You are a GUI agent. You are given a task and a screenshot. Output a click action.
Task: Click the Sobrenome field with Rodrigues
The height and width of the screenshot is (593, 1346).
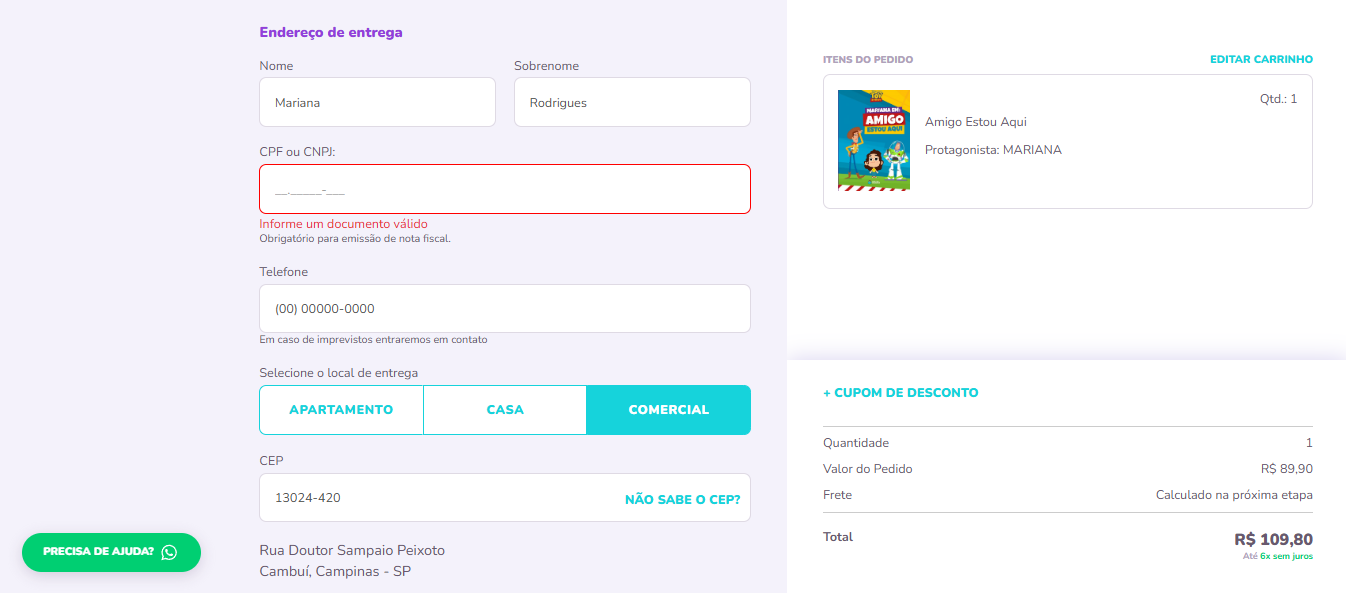pyautogui.click(x=632, y=102)
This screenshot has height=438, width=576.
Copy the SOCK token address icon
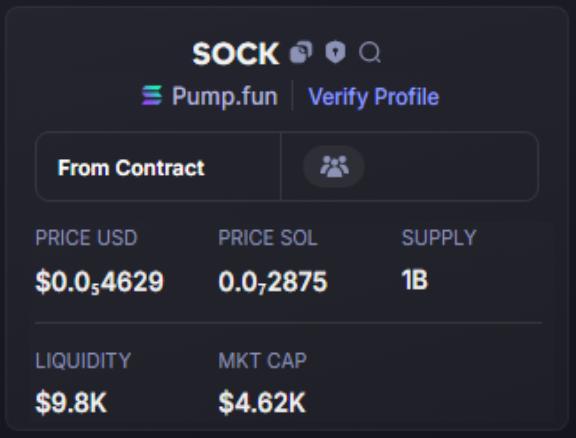(x=301, y=52)
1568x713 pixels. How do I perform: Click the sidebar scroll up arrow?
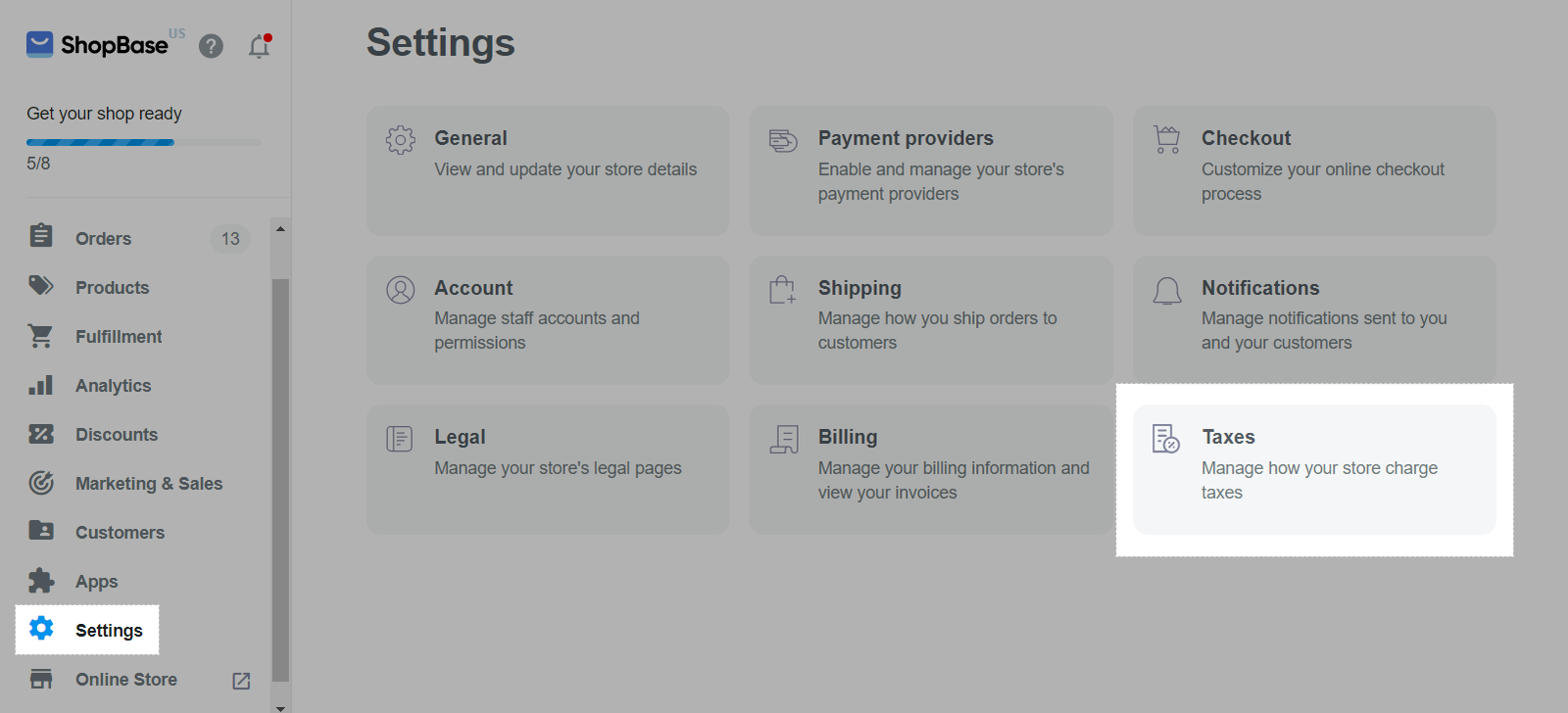[x=280, y=229]
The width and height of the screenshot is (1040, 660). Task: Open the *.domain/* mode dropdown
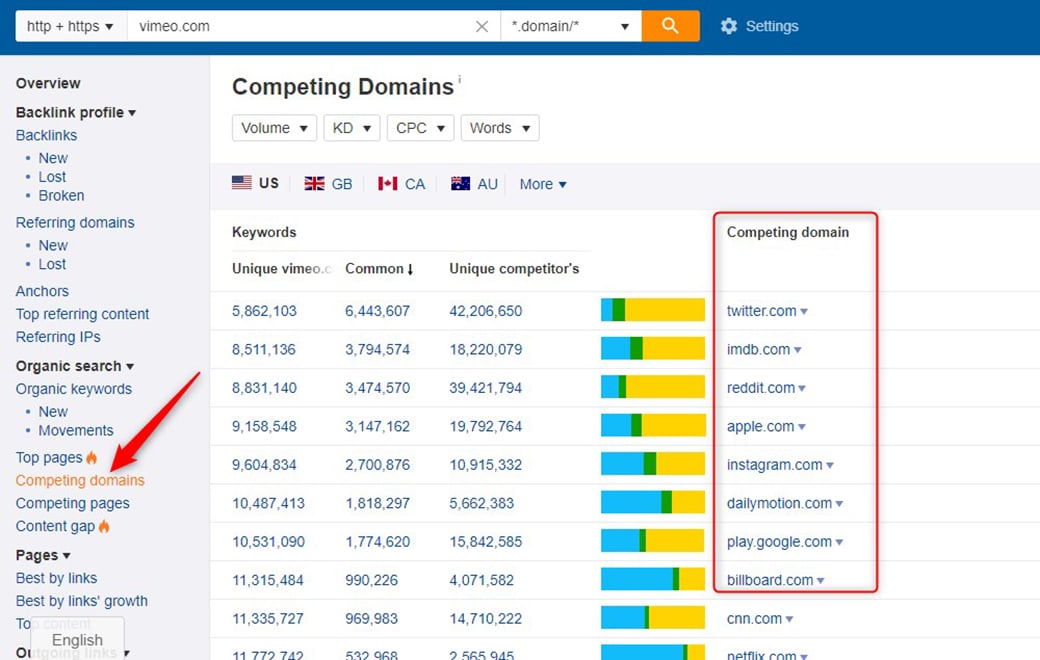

+ + + +

**How to complete this task**: Give back the material word for word, leaving out its pictures.

**Response**:
You are a GUI agent. You are given a task and a screenshot. Output a click action.
Task: Click the Sobrenome field with Rodrigues
The height and width of the screenshot is (593, 1346).
pyautogui.click(x=632, y=102)
This screenshot has height=438, width=576.
Copy the SOCK token address icon
(x=301, y=52)
1568x713 pixels. How do I perform: Click the sidebar scroll up arrow?
[x=280, y=229]
The width and height of the screenshot is (1040, 660). Task: Open the *.domain/* mode dropdown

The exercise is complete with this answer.